Available data →
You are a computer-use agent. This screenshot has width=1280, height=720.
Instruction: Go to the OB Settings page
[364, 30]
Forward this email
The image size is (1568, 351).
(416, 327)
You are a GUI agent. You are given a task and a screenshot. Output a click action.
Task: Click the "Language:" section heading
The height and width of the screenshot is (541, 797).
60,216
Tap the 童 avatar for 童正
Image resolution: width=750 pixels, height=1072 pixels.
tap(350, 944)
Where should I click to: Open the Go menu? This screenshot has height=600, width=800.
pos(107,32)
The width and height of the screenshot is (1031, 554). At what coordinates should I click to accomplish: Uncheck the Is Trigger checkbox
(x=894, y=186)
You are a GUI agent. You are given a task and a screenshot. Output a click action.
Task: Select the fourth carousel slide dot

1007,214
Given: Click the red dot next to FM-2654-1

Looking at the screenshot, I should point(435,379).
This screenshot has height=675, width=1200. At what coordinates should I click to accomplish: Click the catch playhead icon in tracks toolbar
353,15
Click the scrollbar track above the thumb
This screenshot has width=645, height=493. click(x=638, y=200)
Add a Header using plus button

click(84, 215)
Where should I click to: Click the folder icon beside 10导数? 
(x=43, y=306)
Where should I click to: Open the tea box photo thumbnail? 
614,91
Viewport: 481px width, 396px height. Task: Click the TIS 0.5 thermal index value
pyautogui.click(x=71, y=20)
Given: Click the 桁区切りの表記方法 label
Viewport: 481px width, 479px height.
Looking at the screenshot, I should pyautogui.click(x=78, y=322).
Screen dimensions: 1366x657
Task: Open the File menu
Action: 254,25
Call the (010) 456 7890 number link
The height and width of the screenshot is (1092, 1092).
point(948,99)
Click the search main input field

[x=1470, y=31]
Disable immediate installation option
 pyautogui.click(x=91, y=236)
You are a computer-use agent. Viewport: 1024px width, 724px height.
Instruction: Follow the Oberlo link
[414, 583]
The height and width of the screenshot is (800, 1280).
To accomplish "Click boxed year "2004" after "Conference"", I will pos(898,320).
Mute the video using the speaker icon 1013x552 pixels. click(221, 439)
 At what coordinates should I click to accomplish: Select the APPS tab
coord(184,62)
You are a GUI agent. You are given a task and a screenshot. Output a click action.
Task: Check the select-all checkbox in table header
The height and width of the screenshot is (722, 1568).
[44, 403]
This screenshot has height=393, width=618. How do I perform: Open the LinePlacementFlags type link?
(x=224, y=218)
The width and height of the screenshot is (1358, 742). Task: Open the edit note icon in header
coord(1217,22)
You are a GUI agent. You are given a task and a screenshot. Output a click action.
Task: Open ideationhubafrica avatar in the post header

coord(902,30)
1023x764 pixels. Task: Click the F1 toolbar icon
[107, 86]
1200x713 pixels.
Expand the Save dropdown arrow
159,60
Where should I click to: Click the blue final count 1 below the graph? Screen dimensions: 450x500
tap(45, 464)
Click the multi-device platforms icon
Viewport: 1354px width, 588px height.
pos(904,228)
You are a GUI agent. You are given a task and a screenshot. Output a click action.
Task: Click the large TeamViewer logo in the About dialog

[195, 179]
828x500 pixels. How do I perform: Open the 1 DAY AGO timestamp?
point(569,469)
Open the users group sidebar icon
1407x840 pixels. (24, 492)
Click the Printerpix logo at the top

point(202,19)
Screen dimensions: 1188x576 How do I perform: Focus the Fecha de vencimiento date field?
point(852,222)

Problem to work on →
Look through the data above and return each line where the string "computer" occurs.

Task solution →
You are a computer-use agent. This screenshot has width=1280, height=720.
You are a computer-use agent. Viewport: 1024px width, 724px height.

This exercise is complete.